Commands (prog1, prog2, prog3 same as in Section 1.2.2; RR policy is the same as in Section 1.2.3)

exec prog1 RR exec prog1 RR #

echo progDONE echo progDONE

echo progDONE2 echo progDONE2

echo progDONE3 echo progDONE3

Execution

helloP1 progDONE

10 progDONE2 // batch script. has priority

byeP1 helloP1 // Only 1 line printout, as the set command does not have an output

progDONE progDONE3

progDONE2 10

progDONE3 byeP1

Assumptions

• You can assume that only one exec command will be run with the # option in each testcase.

• You can assume that the # option will only be used in batch mode. It is difficult to test in interactive mode, so we recommend doing your own testing with batch mode as well.

• You can assume that if an exec command with the # option is launched with a POLICY P, then all following exec commands will use the same POLICY P. More generally, we will not be

testing different policies in the same testcase.

2. TESTCASES

We provide 20 testcases and expected outputs in the starter code repository. Please run the testcases to ensure your code runs as expected, and make sure you get the same results as the automatic tests.

IMPORTANT: The grading infrastructure uses batch mode, so make sure your program produces the expected outputs when testcases run in batch mode. You can assume that the grading infrastructure will run one test at a time in batch mode, and that there is a fresh recompilation between two testcases.

3. WHAT TO HAND IN

The assignment is due on February 28, 2025 at 23:59. As is the late policy, you have up to 4 late days to use across the entire term, but you must fill out the late submission form on MyCourses before the deadline if you wish to use late days.

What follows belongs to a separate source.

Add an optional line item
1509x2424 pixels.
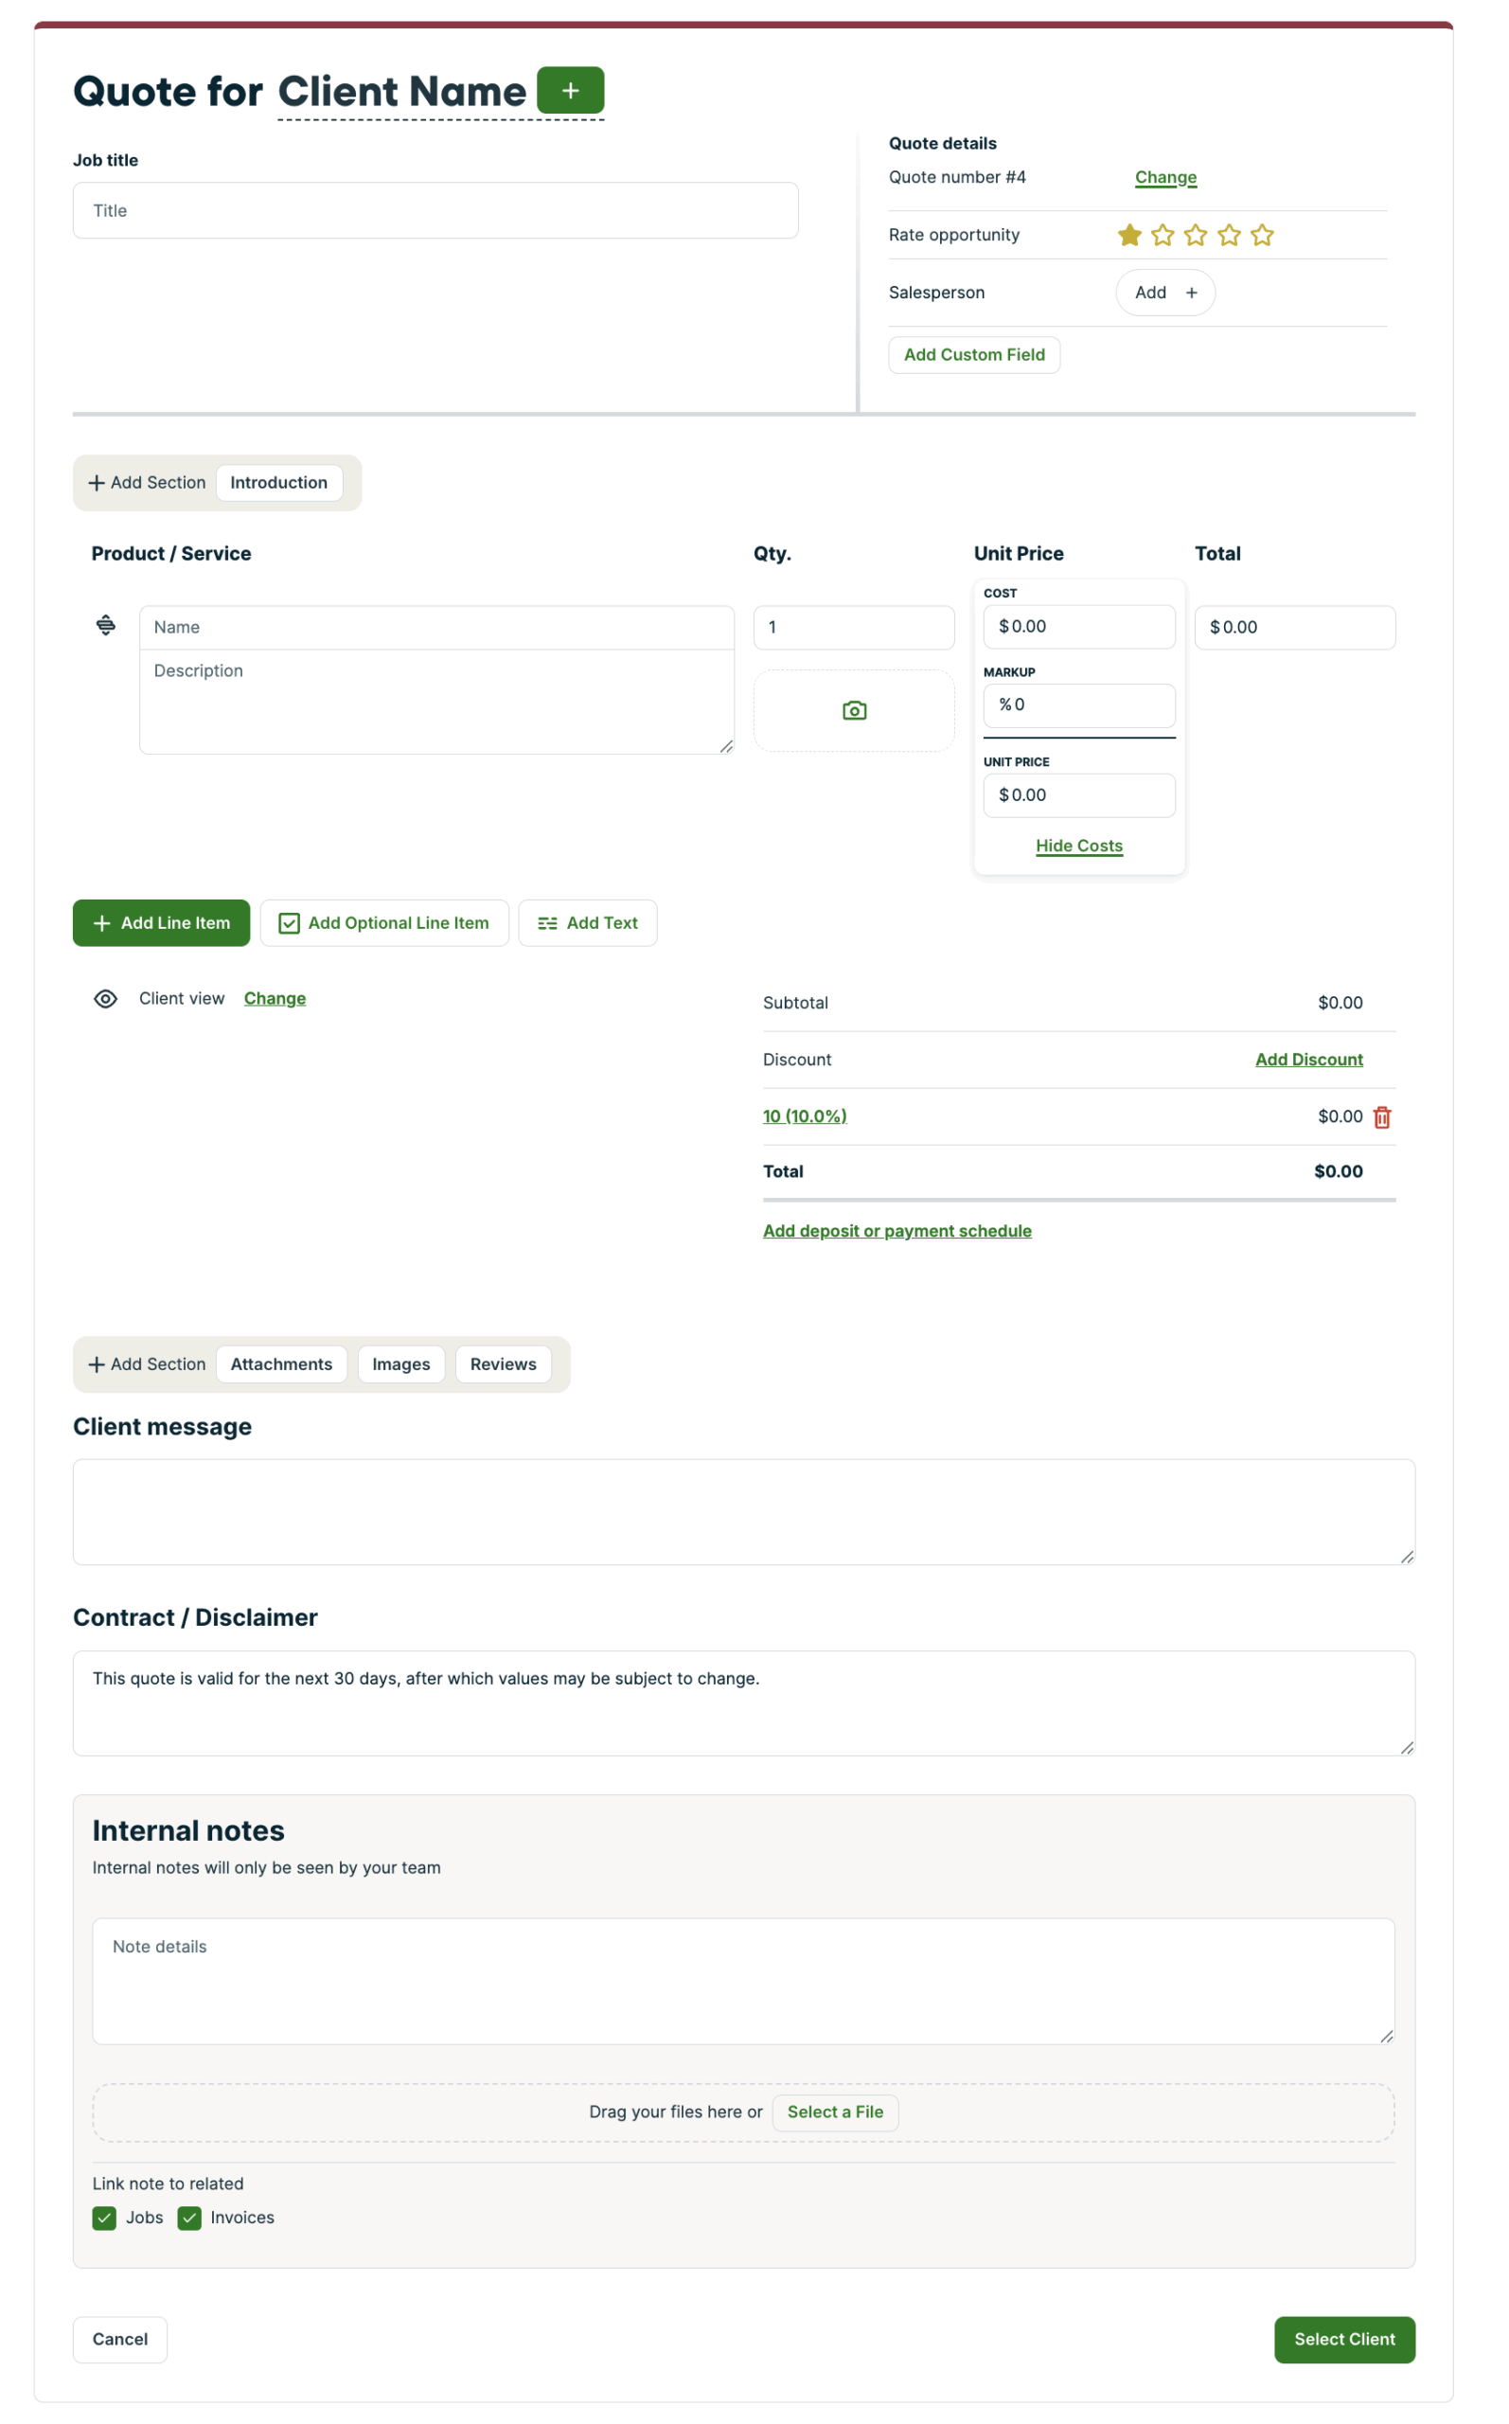click(x=384, y=923)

Your final grade will be determined by running the code in the GitLab repository that is crawled by our grading infrastructure. We will take into account the most recent commit that happened before the deadline, adjusted by any late days requested, on the main branch of your fork.

In addition to the code, please include a README mentioning the author name(s) and McGill ID(s), any comments the author(s) would like the TA to see, and mention whether the code uses the starter code provided by the OS team or not.

The project must compile on the mimi server by running make clean; make mysh The project must run in batch mode, i.e. ./mysh < testfile.txt

Feel free to modify the Makefile to add more structure to your code, but make sure that the project compiles and runs using the commands above. (We will use your Makefile.)

Note: You must submit your own work. You can speak to each other for help but copied code will be handled as to McGill regulations. Submissions are automatically checked via plagiarism detection tools.